======== DATA ========
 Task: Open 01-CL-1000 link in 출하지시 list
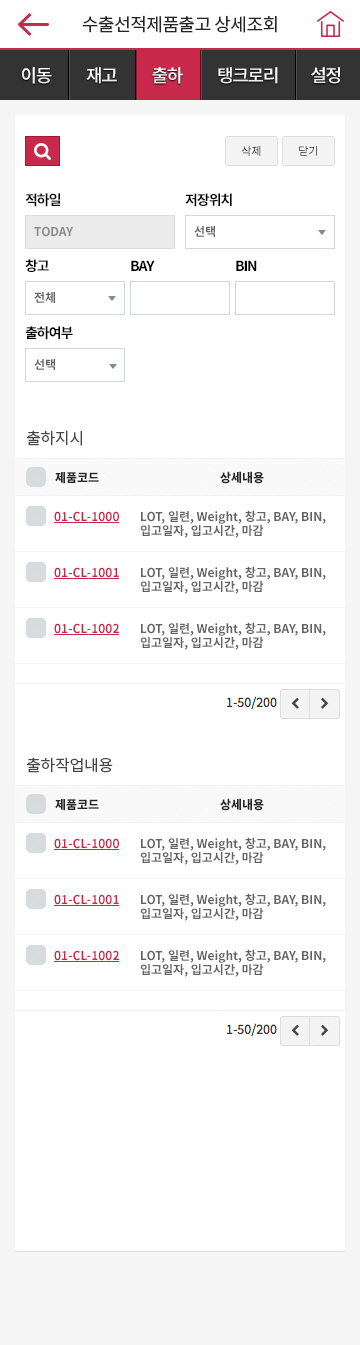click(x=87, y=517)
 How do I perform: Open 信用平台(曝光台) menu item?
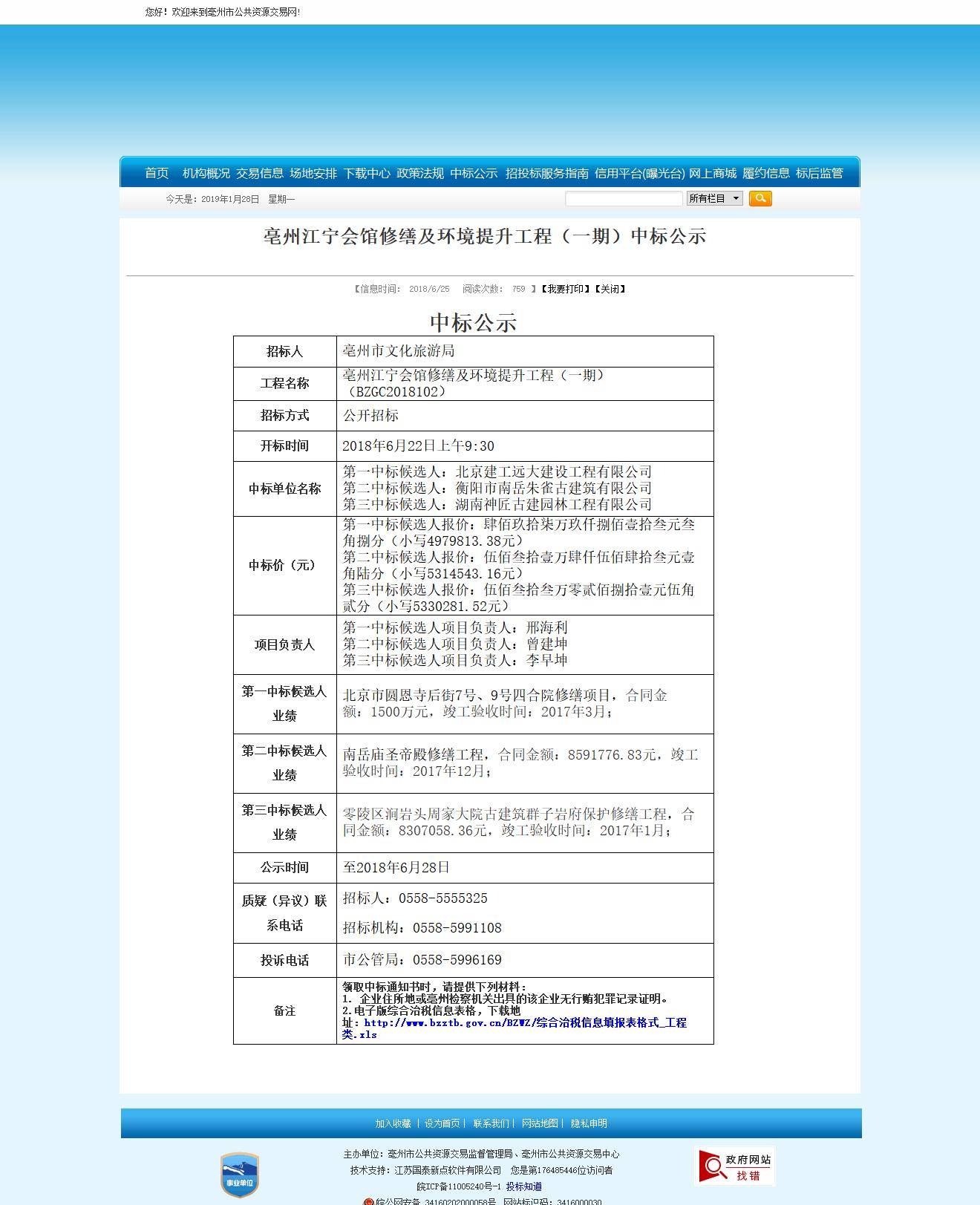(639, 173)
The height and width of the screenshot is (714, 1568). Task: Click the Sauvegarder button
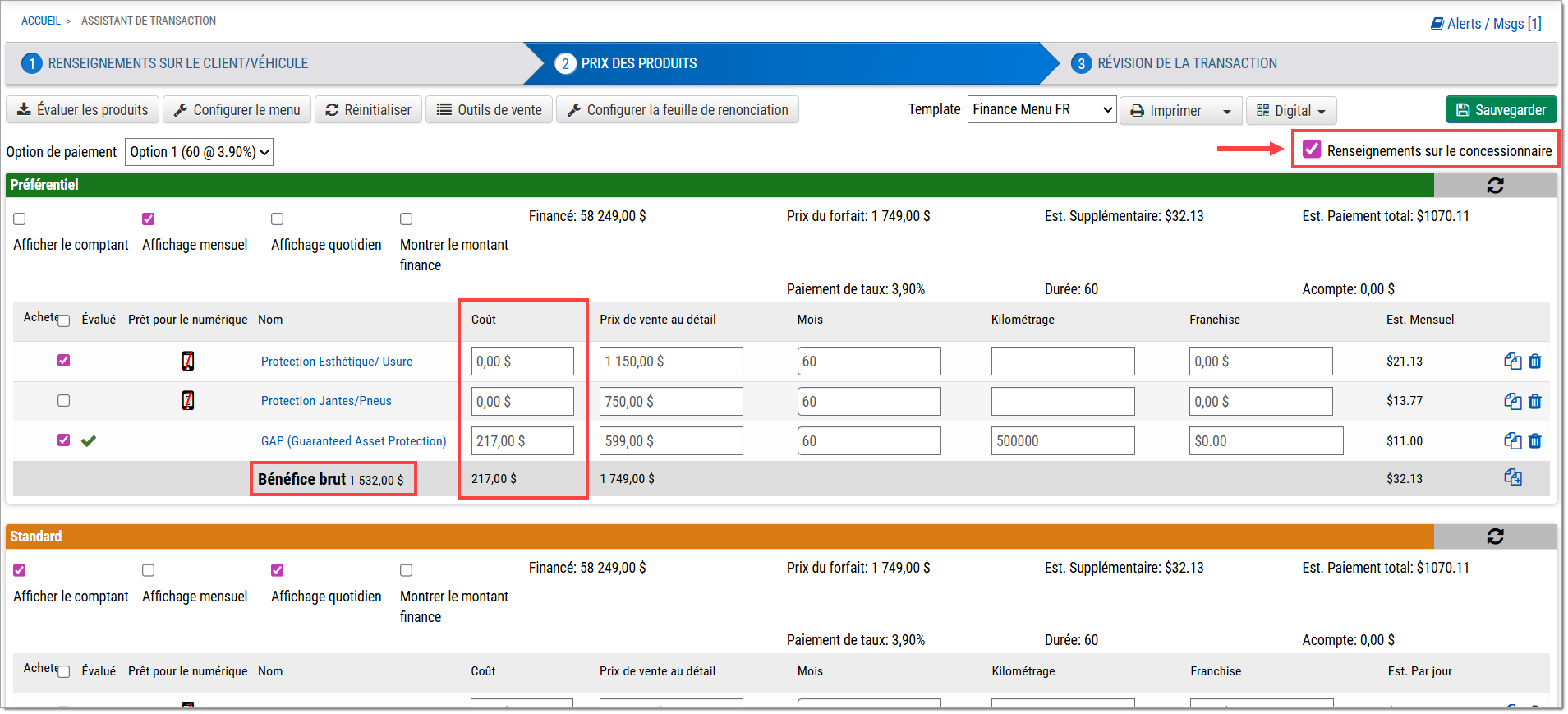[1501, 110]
========
Leave the pictures out and retype only the lines from the line with "The height and" through the final line of the material, both ends included, word for word.

= RESPONSE BELOW =
The height and width of the screenshot is (714, 1568). Task: Click the Sauvegarder button
[1501, 110]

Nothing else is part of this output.